Data for locating visible targets:
+++++

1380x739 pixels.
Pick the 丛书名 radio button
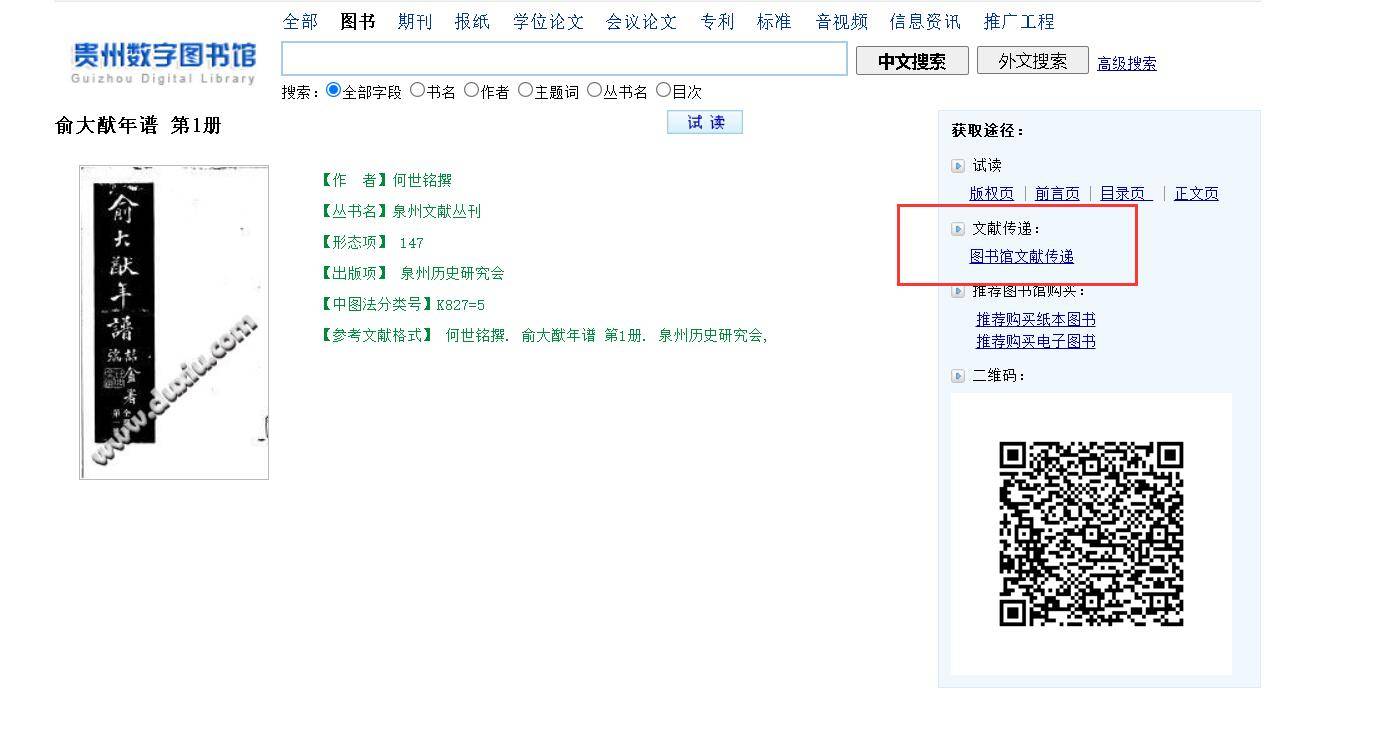pos(594,90)
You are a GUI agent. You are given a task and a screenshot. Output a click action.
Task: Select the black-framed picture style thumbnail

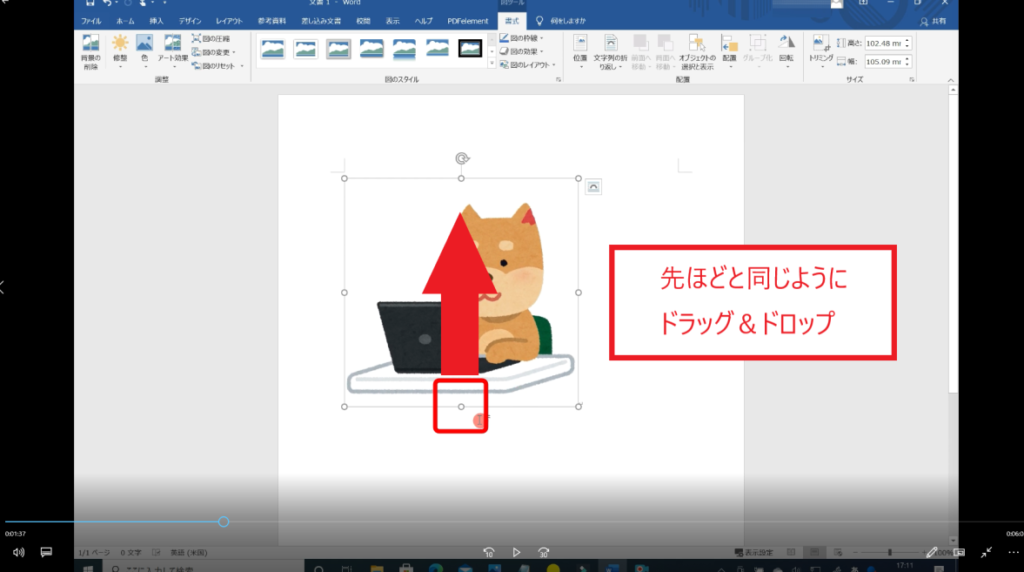coord(470,48)
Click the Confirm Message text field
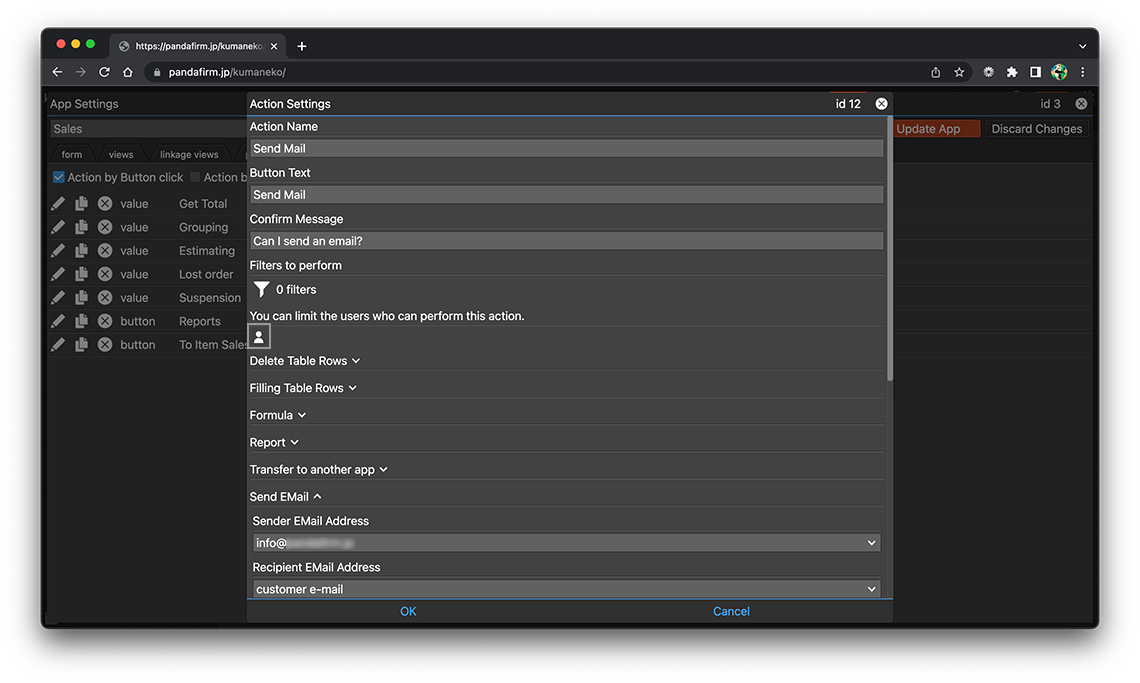 (x=566, y=241)
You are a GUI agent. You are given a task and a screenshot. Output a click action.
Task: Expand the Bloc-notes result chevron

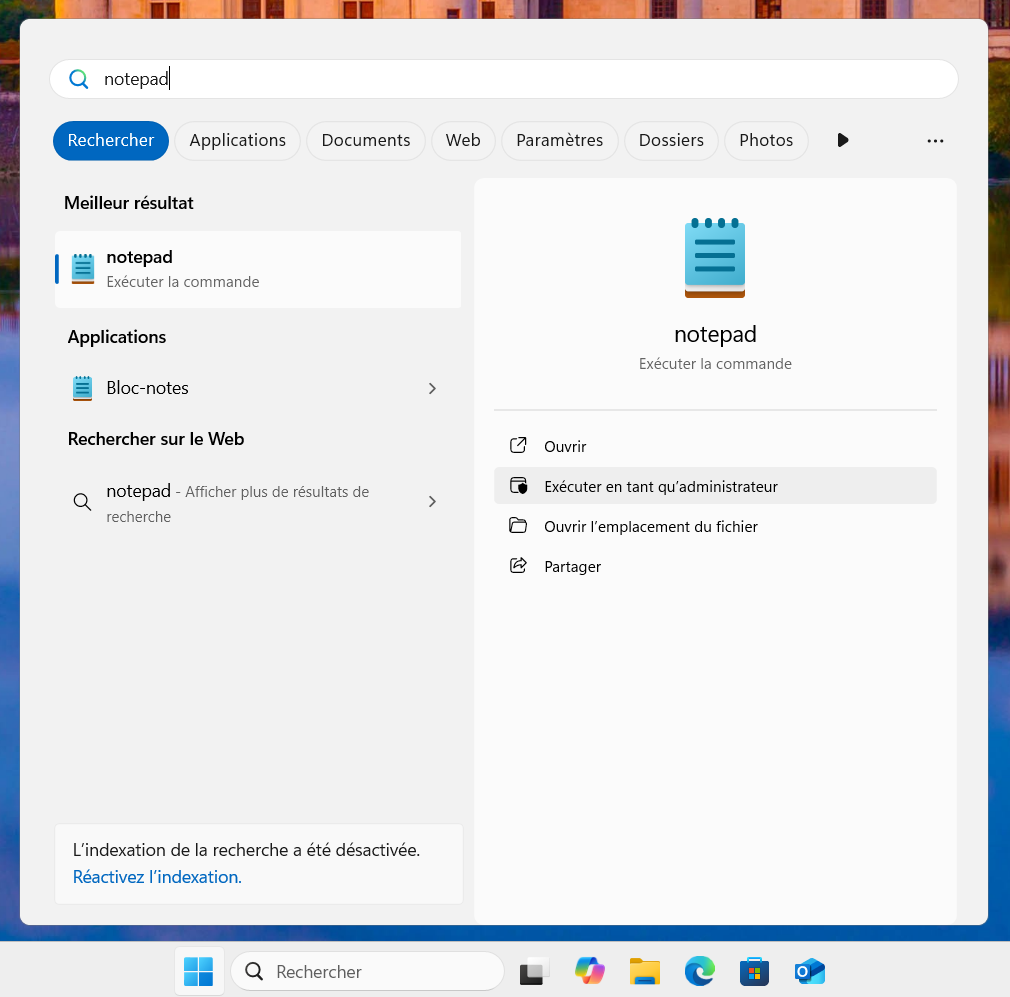pos(432,388)
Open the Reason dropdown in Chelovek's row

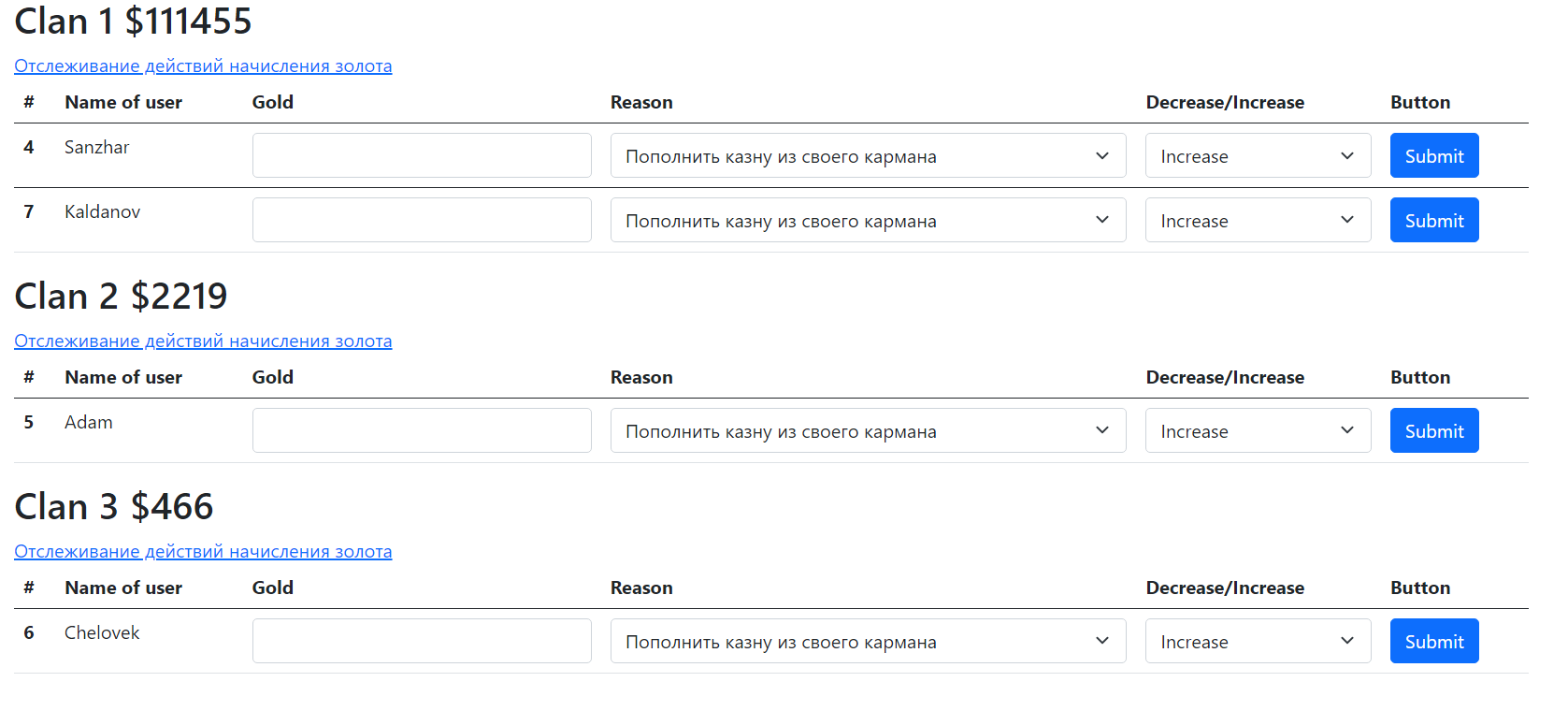[x=868, y=641]
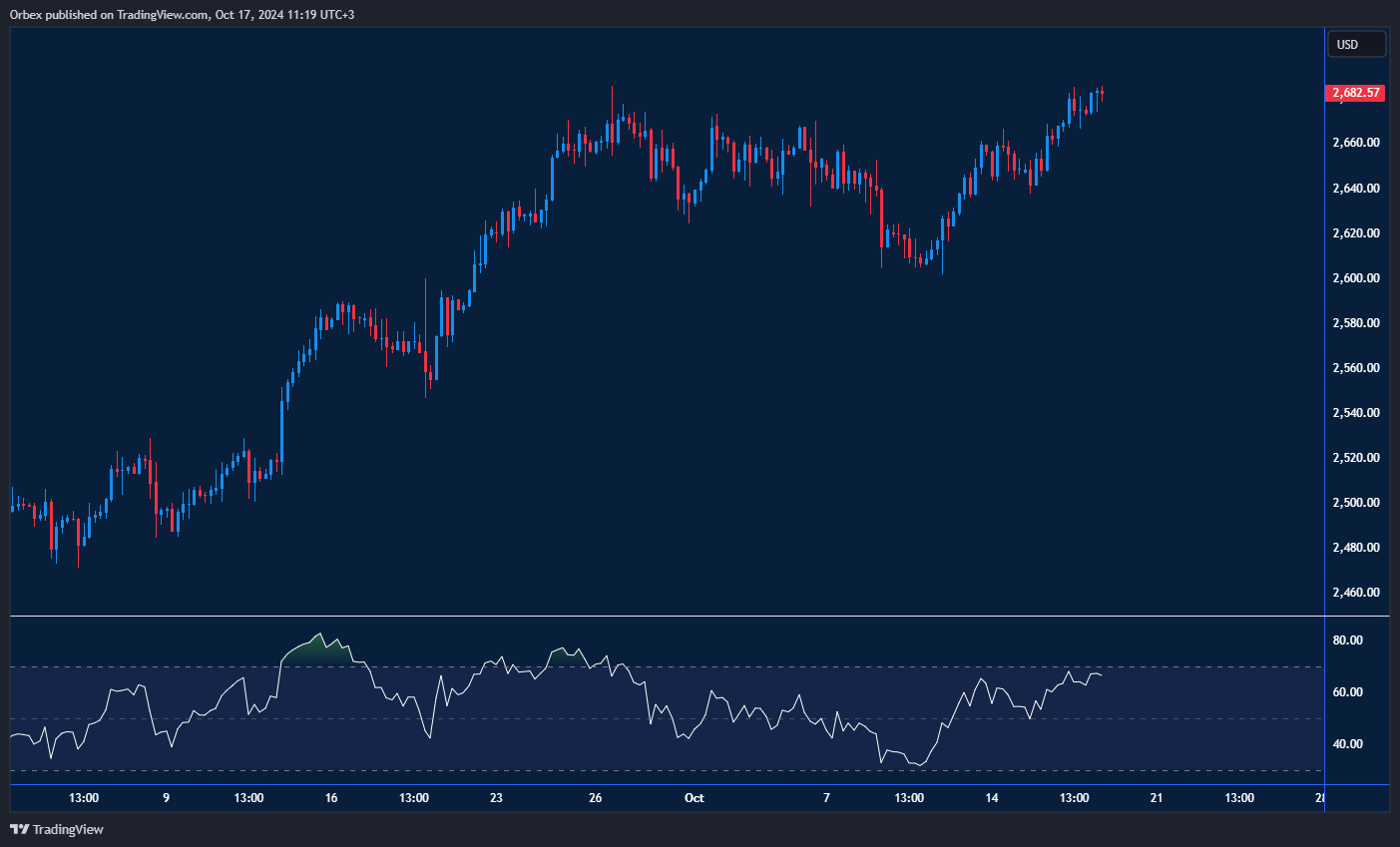Screen dimensions: 1400x847
Task: Select the 14 date label on time axis
Action: tap(991, 798)
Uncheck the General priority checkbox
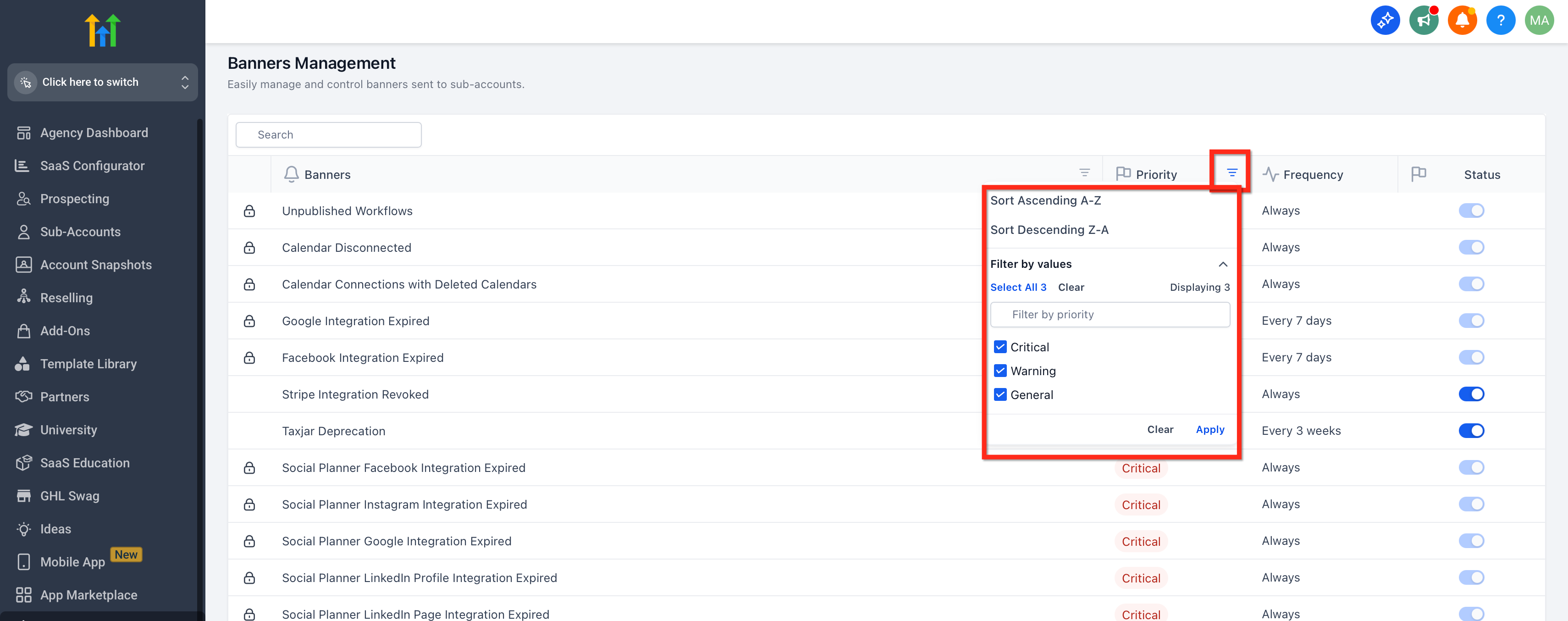The width and height of the screenshot is (1568, 621). [x=999, y=394]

+++++

**Exercise instructions**
Reproduce all of the lines above exactly as they appear, leaving out the pictures.

**Task solution**
1380x739 pixels.
Pick the 丛书名 radio button
pos(594,90)
You are a GUI agent. You are given a task and a screenshot. Output a click action.
Task: Select the black-framed picture style thumbnail

coord(470,48)
Click the Confirm Message text field
 (x=566, y=241)
You are a GUI agent. You are given a task and a screenshot. Output a click action.
Task: Expand the Bloc-notes result chevron

pos(432,388)
Open the Reason dropdown in Chelovek's row

[x=868, y=641]
Screen dimensions: 1400x847
Task: Select the 14 date label on time axis
Action: tap(991, 798)
Uncheck the General priority checkbox
The width and height of the screenshot is (1568, 621). [x=999, y=394]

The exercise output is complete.